» Job
Retype the listing below word for word, with every line unchanged and in its original order.
--- START Input ---
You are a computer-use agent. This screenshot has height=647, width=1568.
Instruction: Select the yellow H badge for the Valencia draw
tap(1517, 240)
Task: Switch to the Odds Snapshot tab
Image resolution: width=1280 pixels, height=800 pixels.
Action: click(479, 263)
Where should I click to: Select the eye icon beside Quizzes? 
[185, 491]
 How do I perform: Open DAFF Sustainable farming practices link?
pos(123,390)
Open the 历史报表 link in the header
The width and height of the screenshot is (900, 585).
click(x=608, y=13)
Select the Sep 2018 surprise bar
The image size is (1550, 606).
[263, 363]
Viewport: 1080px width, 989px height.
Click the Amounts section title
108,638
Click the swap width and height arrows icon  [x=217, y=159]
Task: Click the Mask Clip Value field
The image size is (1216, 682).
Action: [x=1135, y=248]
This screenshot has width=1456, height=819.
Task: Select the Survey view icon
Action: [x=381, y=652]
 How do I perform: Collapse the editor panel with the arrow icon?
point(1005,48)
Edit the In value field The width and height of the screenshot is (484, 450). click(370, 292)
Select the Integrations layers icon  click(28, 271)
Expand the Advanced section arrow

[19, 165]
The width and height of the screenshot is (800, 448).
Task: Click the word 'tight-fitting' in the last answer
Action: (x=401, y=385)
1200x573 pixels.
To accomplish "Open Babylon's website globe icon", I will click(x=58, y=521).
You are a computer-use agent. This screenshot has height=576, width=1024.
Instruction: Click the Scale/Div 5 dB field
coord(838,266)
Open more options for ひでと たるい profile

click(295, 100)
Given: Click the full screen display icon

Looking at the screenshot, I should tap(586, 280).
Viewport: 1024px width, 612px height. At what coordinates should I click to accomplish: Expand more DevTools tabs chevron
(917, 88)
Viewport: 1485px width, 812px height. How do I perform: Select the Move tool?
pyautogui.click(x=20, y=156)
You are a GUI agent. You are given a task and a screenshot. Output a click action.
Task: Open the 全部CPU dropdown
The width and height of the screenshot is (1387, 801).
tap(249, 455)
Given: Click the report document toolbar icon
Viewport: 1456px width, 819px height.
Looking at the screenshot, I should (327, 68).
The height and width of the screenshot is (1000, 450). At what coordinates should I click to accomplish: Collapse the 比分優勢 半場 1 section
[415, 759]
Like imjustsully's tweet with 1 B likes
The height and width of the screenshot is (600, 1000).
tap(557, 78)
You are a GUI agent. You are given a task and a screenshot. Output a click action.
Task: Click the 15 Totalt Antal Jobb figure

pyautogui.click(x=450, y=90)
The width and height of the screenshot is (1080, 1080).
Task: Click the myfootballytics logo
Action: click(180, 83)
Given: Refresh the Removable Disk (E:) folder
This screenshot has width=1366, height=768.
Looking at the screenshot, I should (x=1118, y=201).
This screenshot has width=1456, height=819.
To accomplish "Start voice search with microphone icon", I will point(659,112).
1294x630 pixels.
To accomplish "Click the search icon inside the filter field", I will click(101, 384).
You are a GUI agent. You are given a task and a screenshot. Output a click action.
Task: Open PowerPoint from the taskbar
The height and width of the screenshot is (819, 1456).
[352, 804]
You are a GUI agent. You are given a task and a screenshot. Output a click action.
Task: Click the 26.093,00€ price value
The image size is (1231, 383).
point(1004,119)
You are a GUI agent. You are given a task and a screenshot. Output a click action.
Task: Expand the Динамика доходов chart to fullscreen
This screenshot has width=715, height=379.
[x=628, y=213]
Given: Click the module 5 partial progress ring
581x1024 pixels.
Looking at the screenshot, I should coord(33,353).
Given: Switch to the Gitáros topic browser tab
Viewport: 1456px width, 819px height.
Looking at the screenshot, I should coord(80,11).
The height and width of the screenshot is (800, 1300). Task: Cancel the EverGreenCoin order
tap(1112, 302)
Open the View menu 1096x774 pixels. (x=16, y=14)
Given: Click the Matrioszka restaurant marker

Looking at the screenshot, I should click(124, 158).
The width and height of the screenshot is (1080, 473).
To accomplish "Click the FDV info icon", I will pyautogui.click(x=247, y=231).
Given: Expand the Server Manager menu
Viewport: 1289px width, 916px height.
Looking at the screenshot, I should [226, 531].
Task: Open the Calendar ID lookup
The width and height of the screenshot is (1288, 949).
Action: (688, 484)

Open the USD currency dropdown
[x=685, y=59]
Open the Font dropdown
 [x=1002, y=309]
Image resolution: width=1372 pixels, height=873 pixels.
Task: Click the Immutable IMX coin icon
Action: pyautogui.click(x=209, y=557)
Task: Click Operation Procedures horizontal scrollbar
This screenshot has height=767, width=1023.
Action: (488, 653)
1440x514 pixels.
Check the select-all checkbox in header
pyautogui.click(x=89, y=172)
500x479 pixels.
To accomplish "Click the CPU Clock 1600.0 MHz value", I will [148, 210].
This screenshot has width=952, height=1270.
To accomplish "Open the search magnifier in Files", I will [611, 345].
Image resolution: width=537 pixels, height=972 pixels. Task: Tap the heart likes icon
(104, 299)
--- END Input ---
» Output below
You are a computer-use agent. This screenshot has height=647, width=1568.
Instruction: Select the yellow H badge for the Valencia draw
tap(1517, 240)
Task: Switch to the Odds Snapshot tab
Image resolution: width=1280 pixels, height=800 pixels.
Action: click(479, 263)
Where should I click to: Select the eye icon beside Quizzes? 
[185, 491]
 How do I perform: Open DAFF Sustainable farming practices link?
pos(123,390)
Open the 历史报表 link in the header
The width and height of the screenshot is (900, 585).
click(x=608, y=13)
Select the Sep 2018 surprise bar
The image size is (1550, 606).
[263, 363]
Viewport: 1080px width, 989px height.
Click the Amounts section title
108,638
Click the swap width and height arrows icon  [x=217, y=159]
Task: Click the Mask Clip Value field
The image size is (1216, 682).
Action: [x=1135, y=248]
This screenshot has width=1456, height=819.
Task: Select the Survey view icon
Action: [x=381, y=652]
 How do I perform: Collapse the editor panel with the arrow icon?
point(1005,48)
Edit the In value field The width and height of the screenshot is (484, 450). click(370, 292)
Select the Integrations layers icon  click(28, 271)
Expand the Advanced section arrow

[19, 165]
The width and height of the screenshot is (800, 448).
Task: Click the word 'tight-fitting' in the last answer
Action: (x=401, y=385)
1200x573 pixels.
To accomplish "Open Babylon's website globe icon", I will click(x=58, y=521).
You are a computer-use agent. This screenshot has height=576, width=1024.
Instruction: Click the Scale/Div 5 dB field
coord(838,266)
Open more options for ひでと たるい profile

click(295, 100)
Given: Click the full screen display icon

Looking at the screenshot, I should tap(586, 280).
Viewport: 1024px width, 612px height. At what coordinates should I click to accomplish: Expand more DevTools tabs chevron
(917, 88)
Viewport: 1485px width, 812px height. How do I perform: Select the Move tool?
pyautogui.click(x=20, y=156)
You are a GUI agent. You are given a task and a screenshot. Output a click action.
Task: Open the 全部CPU dropdown
The width and height of the screenshot is (1387, 801).
tap(249, 455)
Given: Click the report document toolbar icon
Viewport: 1456px width, 819px height.
Looking at the screenshot, I should (327, 68).
The height and width of the screenshot is (1000, 450). At what coordinates should I click to accomplish: Collapse the 比分優勢 半場 1 section
[415, 759]
Like imjustsully's tweet with 1 B likes
The height and width of the screenshot is (600, 1000).
tap(557, 78)
You are a GUI agent. You are given a task and a screenshot. Output a click action.
Task: Click the 15 Totalt Antal Jobb figure

pyautogui.click(x=450, y=90)
The width and height of the screenshot is (1080, 1080).
Task: Click the myfootballytics logo
Action: click(180, 83)
Given: Refresh the Removable Disk (E:) folder
This screenshot has width=1366, height=768.
Looking at the screenshot, I should (x=1118, y=201).
This screenshot has width=1456, height=819.
To accomplish "Start voice search with microphone icon", I will point(659,112).
1294x630 pixels.
To accomplish "Click the search icon inside the filter field", I will click(101, 384).
You are a GUI agent. You are given a task and a screenshot. Output a click action.
Task: Open PowerPoint from the taskbar
The height and width of the screenshot is (819, 1456).
[352, 804]
You are a GUI agent. You are given a task and a screenshot. Output a click action.
Task: Click the 26.093,00€ price value
The image size is (1231, 383).
point(1004,119)
You are a GUI agent. You are given a task and a screenshot. Output a click action.
Task: Expand the Динамика доходов chart to fullscreen
This screenshot has width=715, height=379.
[x=628, y=213]
Given: Click the module 5 partial progress ring
581x1024 pixels.
Looking at the screenshot, I should coord(33,353).
Given: Switch to the Gitáros topic browser tab
Viewport: 1456px width, 819px height.
Looking at the screenshot, I should coord(80,11).
The height and width of the screenshot is (800, 1300). Task: Cancel the EverGreenCoin order
tap(1112, 302)
Open the View menu 1096x774 pixels. (x=16, y=14)
Given: Click the Matrioszka restaurant marker

Looking at the screenshot, I should click(124, 158).
The width and height of the screenshot is (1080, 473).
To accomplish "Click the FDV info icon", I will pyautogui.click(x=247, y=231).
Given: Expand the Server Manager menu
Viewport: 1289px width, 916px height.
Looking at the screenshot, I should [226, 531].
Task: Open the Calendar ID lookup
The width and height of the screenshot is (1288, 949).
Action: (688, 484)

Open the USD currency dropdown
[x=685, y=59]
Open the Font dropdown
 [x=1002, y=309]
Image resolution: width=1372 pixels, height=873 pixels.
Task: Click the Immutable IMX coin icon
Action: pyautogui.click(x=209, y=557)
Task: Click Operation Procedures horizontal scrollbar
This screenshot has height=767, width=1023.
Action: (488, 653)
1440x514 pixels.
Check the select-all checkbox in header
pyautogui.click(x=89, y=172)
500x479 pixels.
To accomplish "Click the CPU Clock 1600.0 MHz value", I will [148, 210].
This screenshot has width=952, height=1270.
To accomplish "Open the search magnifier in Files", I will [611, 345].
Image resolution: width=537 pixels, height=972 pixels. Task: Tap the heart likes icon
(104, 299)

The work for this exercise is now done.